При этом чувствует он себя до крайности скверно. Замятин, в разгар этой работы, 24 октября, сообщает жене:
“У него какие-то сердечные припадки, пил валерьянку, лежал в постели...”
Однако он одолевает свою слабую плоть и вновь садится за стол. Натиск суеверий, натиск фанатизма на творение гения, а вместе и на творца даётся ему без особых трудов и хлопот. В центр коллизии выдвигается всевластный король. Сволочь Шаррон уверяет, что Мольер сатана. Тут оказывается абсолютно необходимой встреча короля и Мольера. Многими учёными из самых серьёзных отвергается самая возможность беседы комедианта и короля. Михаил Афанасьевич не испытывает желания считаться с этими вполне разумными доводами, как и всегда не считается с тем, что противоречит его взволнованным замыслам, хотя бы это была сама очевидность. Он пишет не биографию. С намерением во второй раз подчеркну, что создаётся им не какая-нибудь, а романтическая именно драма, из музыки и света, как он отмечает в рабочей тетради. И он набрасывает один вариант. Король принимает Мольера наедине, причём камердинер докладывает торжественно: “Жан Батист, всадник де Мольер просит аудиенции!”, на что король отзывается оживлённо: “Просите, я рад!”, тотчас удаляет придворных и не совсем естественно признается: “Я понял — писатели любят говорить о своих произведениях наедине”. Такая версия не удовлетворяет его, поскольку он ощущает в этой лихо закрученной версии ложь.
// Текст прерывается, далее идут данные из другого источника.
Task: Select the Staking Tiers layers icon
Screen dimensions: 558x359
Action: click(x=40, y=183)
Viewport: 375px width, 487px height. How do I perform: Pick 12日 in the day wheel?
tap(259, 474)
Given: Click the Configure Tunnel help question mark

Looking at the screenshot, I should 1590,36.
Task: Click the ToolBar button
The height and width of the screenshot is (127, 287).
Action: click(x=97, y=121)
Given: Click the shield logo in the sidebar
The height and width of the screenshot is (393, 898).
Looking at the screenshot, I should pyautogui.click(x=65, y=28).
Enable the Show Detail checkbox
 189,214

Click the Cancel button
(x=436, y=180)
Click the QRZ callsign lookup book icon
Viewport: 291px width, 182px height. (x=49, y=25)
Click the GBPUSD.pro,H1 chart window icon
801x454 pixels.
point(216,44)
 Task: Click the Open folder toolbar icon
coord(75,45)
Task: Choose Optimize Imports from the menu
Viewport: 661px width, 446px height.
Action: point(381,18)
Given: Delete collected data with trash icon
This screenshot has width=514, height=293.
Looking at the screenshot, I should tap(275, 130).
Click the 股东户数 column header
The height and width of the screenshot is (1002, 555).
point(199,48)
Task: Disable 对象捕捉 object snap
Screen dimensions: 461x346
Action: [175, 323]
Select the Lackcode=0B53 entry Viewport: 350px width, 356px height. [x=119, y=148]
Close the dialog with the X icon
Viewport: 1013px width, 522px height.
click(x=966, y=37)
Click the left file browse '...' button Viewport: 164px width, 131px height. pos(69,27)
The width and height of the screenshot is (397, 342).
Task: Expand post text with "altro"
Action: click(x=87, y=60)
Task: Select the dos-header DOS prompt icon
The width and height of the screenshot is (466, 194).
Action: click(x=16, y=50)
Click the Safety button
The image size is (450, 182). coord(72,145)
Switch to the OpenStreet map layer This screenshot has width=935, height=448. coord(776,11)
Он создаёт второй вариант, в котором о великом Мольере докладывают именно так, как самовлюблённый король понимает его: “Жан Батист де Мольер, лакей вашего величества”. И от варианта к варианту усиливается одна простая и очевидная мысль: гению на королей бессмысленно уповать, каким бы прекрасным тот или иной король ни считался. И сам Михаил Афанасьевич такого рода иллюзий лишён. Недаром во всех прошениях, собственноручно сданных в окошко, он громадными буквами просит только о том, чтобы его выслали из пределов СССР, что у нас служит не милостью, а разновидностью наказания для непокорных интеллигентных людей. Правда, культивируется наивное мнение, будто он в этой сцене как бы мысленно прорабатывает некую возможность собственной близкой встречи с тем, кто нынче так бесчеловечно и грубо правит страной, однако я этого мнения не разделяю. Даже каким-то образом убеждён, что такой встречи он не желал.